If last year the reforms involved 98 specific aspects of ease of doing business, this time the number of reform measures monitored went up to 340. The ranking is real-time and online, and so states can see where they lag and improve themselves. They can also learn from best practices.
Broadly speaking, Bharatiya Janata Party-ruled states seem to be doing rather well, taking up seven of the top 10 rankings. Last year there were six. Uttarakhand is the only Congress-ruled state in the top 10 (at No 9), but Karnataka, the biggest Congress-ruled state, is down to No 13 from No 9 the last time.
The top 10 are: Andhra & Telangana, Gujarat, Chhattisgarh, Madhya Pradesh, Haryana, Jharkhand, Rajasthan, Uttarakhand, and Maharashtra.
Dropping off by several places from last time are West Bengal (No 11 to 15 this year), Tamil Nadu (12 to 18) and Delhi (15 to 19). (See last year’s ranking here)
While Tamil Nadu, gripped by concerns over Amma’s health, may have dropped due to the top-level uncertainty, Delhi’s drop under Kejriwal seems surprising, since he is supposed to be focused on reducing corruption and improving administrative efficiencies. Maybe if he were battling a little less with Prime Minister Narendra Modi and focusing more on governing, his state’s rankings would have been better. West Bengal’s drop is also surprising, for Didi has been trying to woo businesses to the state and is set to hold her third global business summit in 2017.
The pluses and minuses of this ranking are the following:
Plus: Since the defined areas of reform are crystal clear, states can be proactive in reducing areas of weakness, and learn from the best practices of other states.
Minus: While a state may score high on one parameter, actual ease of doing business depends on how decisions are implemented and how investors see these improvements.
Plus: Improving a score is good in itself, for it means a state is trying to make life easier for business.
Minus: Scoring better than the last time will not help a state if other states have done even better. Thus, while all states have improved their scores, many have slipped ranks, not least Gujarat, which under Modi never ceded the No 1 rank. Despite a phenomenal improvement in score from 46.9 last year to 84.2 this year, West Bengal slipped.
Plus: Most states seem to be improving their scores, which means the rankings are making states conscious about making ease of doing business a priority. Last year only seven states had scores over 50; this time 17 states crossed the half-way hump. That’s progress.

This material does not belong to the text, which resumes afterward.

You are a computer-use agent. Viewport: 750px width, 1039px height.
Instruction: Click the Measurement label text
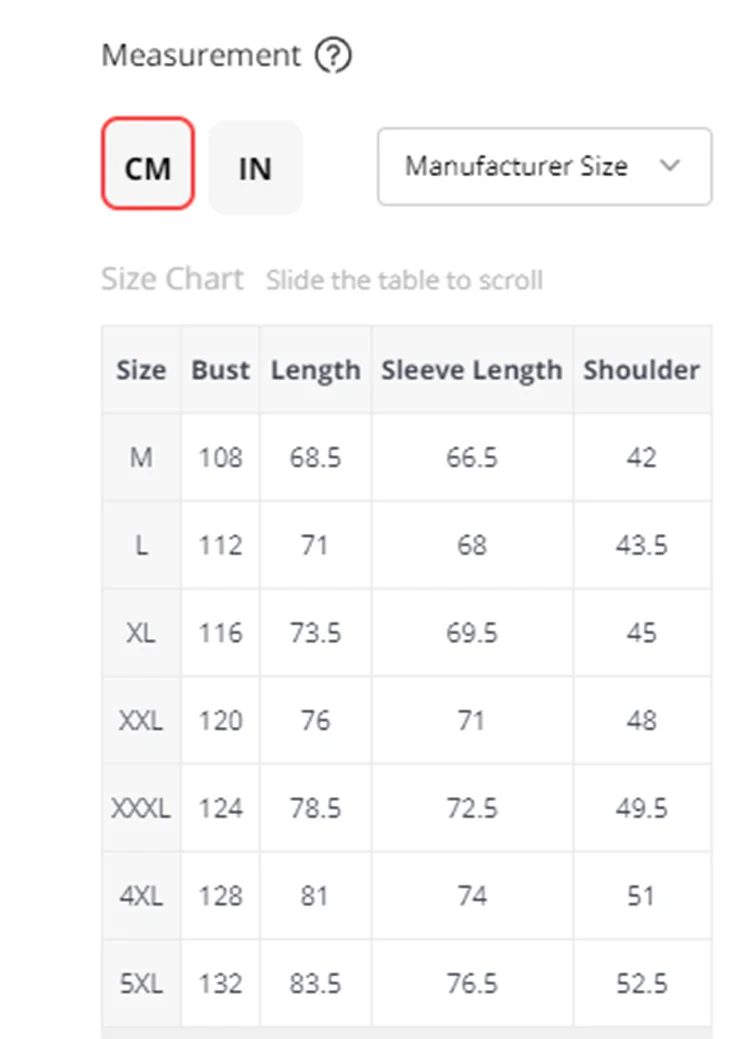pos(201,55)
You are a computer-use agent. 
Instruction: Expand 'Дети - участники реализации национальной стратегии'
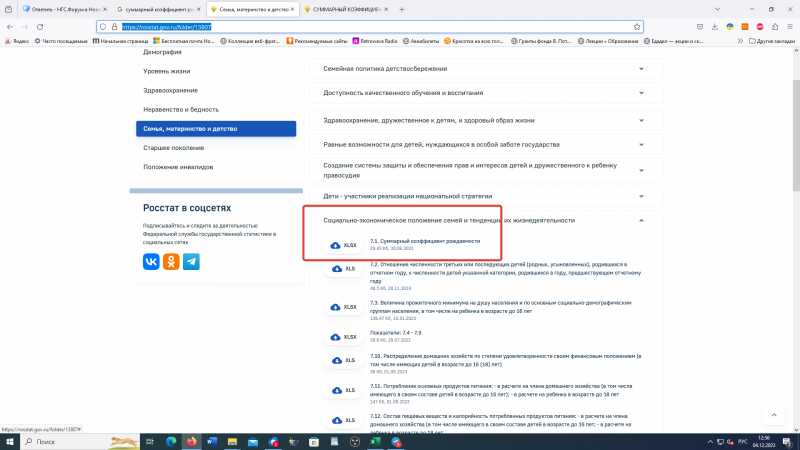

Minus: The laggards are still too many, especially the smaller states and Union Territories, which seem to be losing visibility. The bottom 12 states and Union Territories, mostly in the north-east and micro zones like Lakshadweep, were not able to score even one or two points. They are clearly the boondocks of investment.
Kerala, which prides itself on being the country’s most literate state with high human development indicators, does not seem to care about the ease of doing business, with a score of 26.97 (No 20).
God’s own country, now run by presumably godless Communists, does not seem to be a good place to do business in.
The real worry is this: how much scope for improvement will the top three states think they have when they are just one or two marks below 100? Something not quite right here. Despite the fact that these states may be good to do business in, surely they are not Singapore or New Zealand when it comes to ease of doing business?
At some point, we need global benchmarks, and an external ranking of states by actual investors.